■ **EXERCISE DIRECTIONS**
For every line in the material, set down an identical one.

■ **RECORDS FOR THIS EXERCISE**

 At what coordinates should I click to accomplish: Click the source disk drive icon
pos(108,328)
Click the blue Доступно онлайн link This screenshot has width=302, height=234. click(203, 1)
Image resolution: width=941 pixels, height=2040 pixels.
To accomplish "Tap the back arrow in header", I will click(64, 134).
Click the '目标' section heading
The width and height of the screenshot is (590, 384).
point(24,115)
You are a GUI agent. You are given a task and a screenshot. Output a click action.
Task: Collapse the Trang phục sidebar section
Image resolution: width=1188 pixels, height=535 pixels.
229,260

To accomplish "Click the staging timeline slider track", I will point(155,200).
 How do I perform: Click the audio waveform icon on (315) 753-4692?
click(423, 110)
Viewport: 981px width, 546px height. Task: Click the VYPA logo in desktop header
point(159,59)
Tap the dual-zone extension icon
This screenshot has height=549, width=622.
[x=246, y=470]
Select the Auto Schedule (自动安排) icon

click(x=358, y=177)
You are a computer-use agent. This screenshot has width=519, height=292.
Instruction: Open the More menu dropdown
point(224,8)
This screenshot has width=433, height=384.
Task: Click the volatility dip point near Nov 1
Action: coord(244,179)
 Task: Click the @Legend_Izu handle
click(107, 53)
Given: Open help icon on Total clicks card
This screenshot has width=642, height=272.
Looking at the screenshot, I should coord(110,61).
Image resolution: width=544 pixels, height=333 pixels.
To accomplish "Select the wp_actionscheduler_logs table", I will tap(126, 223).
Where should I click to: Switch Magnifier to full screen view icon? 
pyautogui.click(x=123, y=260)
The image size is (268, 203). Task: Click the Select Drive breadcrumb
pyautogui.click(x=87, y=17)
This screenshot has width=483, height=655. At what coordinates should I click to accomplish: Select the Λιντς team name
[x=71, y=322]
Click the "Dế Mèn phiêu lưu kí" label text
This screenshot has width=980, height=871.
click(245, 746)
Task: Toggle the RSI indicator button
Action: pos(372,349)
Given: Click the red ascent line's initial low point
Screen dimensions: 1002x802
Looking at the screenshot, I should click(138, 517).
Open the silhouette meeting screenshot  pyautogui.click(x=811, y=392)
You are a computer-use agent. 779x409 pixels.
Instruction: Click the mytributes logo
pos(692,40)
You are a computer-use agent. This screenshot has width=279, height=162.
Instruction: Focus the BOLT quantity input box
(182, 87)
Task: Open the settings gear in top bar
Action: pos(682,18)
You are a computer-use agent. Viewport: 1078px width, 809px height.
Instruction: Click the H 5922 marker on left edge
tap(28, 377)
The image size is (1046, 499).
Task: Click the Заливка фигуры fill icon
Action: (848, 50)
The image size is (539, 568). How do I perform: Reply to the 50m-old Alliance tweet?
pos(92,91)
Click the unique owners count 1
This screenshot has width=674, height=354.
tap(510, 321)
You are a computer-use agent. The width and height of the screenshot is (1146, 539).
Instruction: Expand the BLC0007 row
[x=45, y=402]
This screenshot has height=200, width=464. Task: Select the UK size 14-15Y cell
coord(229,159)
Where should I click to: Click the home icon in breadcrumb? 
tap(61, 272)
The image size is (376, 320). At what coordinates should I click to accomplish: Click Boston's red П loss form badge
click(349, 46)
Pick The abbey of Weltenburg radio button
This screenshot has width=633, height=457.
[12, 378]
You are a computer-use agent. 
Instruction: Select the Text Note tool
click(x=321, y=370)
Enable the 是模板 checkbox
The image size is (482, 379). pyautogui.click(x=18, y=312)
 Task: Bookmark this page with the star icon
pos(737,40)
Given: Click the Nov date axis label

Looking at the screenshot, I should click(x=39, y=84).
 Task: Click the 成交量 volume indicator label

■ **REPLY TO THE TASK**
 At what coordinates should I click to accomplish: Click the source disk drive icon
pos(108,328)
Click the blue Доступно онлайн link This screenshot has width=302, height=234. click(203, 1)
Image resolution: width=941 pixels, height=2040 pixels.
To accomplish "Tap the back arrow in header", I will click(64, 134).
Click the '目标' section heading
The width and height of the screenshot is (590, 384).
point(24,115)
You are a GUI agent. You are given a task and a screenshot. Output a click action.
Task: Collapse the Trang phục sidebar section
Image resolution: width=1188 pixels, height=535 pixels.
229,260

To accomplish "Click the staging timeline slider track", I will point(155,200).
 How do I perform: Click the audio waveform icon on (315) 753-4692?
click(423, 110)
Viewport: 981px width, 546px height. Task: Click the VYPA logo in desktop header
point(159,59)
Tap the dual-zone extension icon
This screenshot has height=549, width=622.
[x=246, y=470]
Select the Auto Schedule (自动安排) icon

click(x=358, y=177)
You are a computer-use agent. This screenshot has width=519, height=292.
Instruction: Open the More menu dropdown
point(224,8)
This screenshot has width=433, height=384.
Task: Click the volatility dip point near Nov 1
Action: coord(244,179)
 Task: Click the @Legend_Izu handle
click(107, 53)
Given: Open help icon on Total clicks card
This screenshot has width=642, height=272.
Looking at the screenshot, I should coord(110,61).
Image resolution: width=544 pixels, height=333 pixels.
To accomplish "Select the wp_actionscheduler_logs table", I will tap(126, 223).
Where should I click to: Switch Magnifier to full screen view icon? 
pyautogui.click(x=123, y=260)
The image size is (268, 203). Task: Click the Select Drive breadcrumb
pyautogui.click(x=87, y=17)
This screenshot has width=483, height=655. At what coordinates should I click to accomplish: Select the Λιντς team name
[x=71, y=322]
Click the "Dế Mèn phiêu lưu kí" label text
This screenshot has width=980, height=871.
click(245, 746)
Task: Toggle the RSI indicator button
Action: pos(372,349)
Given: Click the red ascent line's initial low point
Screen dimensions: 1002x802
Looking at the screenshot, I should click(138, 517).
Open the silhouette meeting screenshot  pyautogui.click(x=811, y=392)
You are a computer-use agent. 779x409 pixels.
Instruction: Click the mytributes logo
pos(692,40)
You are a computer-use agent. This screenshot has width=279, height=162.
Instruction: Focus the BOLT quantity input box
(182, 87)
Task: Open the settings gear in top bar
Action: pos(682,18)
You are a computer-use agent. Viewport: 1078px width, 809px height.
Instruction: Click the H 5922 marker on left edge
tap(28, 377)
The image size is (1046, 499).
Task: Click the Заливка фигуры fill icon
Action: (848, 50)
The image size is (539, 568). How do I perform: Reply to the 50m-old Alliance tweet?
pos(92,91)
Click the unique owners count 1
This screenshot has width=674, height=354.
tap(510, 321)
You are a computer-use agent. The width and height of the screenshot is (1146, 539).
Instruction: Expand the BLC0007 row
[x=45, y=402]
This screenshot has height=200, width=464. Task: Select the UK size 14-15Y cell
coord(229,159)
Where should I click to: Click the home icon in breadcrumb? 
tap(61, 272)
The image size is (376, 320). At what coordinates should I click to accomplish: Click Boston's red П loss form badge
click(349, 46)
Pick The abbey of Weltenburg radio button
This screenshot has width=633, height=457.
[12, 378]
You are a computer-use agent. 
Instruction: Select the Text Note tool
click(x=321, y=370)
Enable the 是模板 checkbox
The image size is (482, 379). pyautogui.click(x=18, y=312)
 Task: Bookmark this page with the star icon
pos(737,40)
Given: Click the Nov date axis label

Looking at the screenshot, I should click(x=39, y=84).
 Task: Click the 成交量 volume indicator label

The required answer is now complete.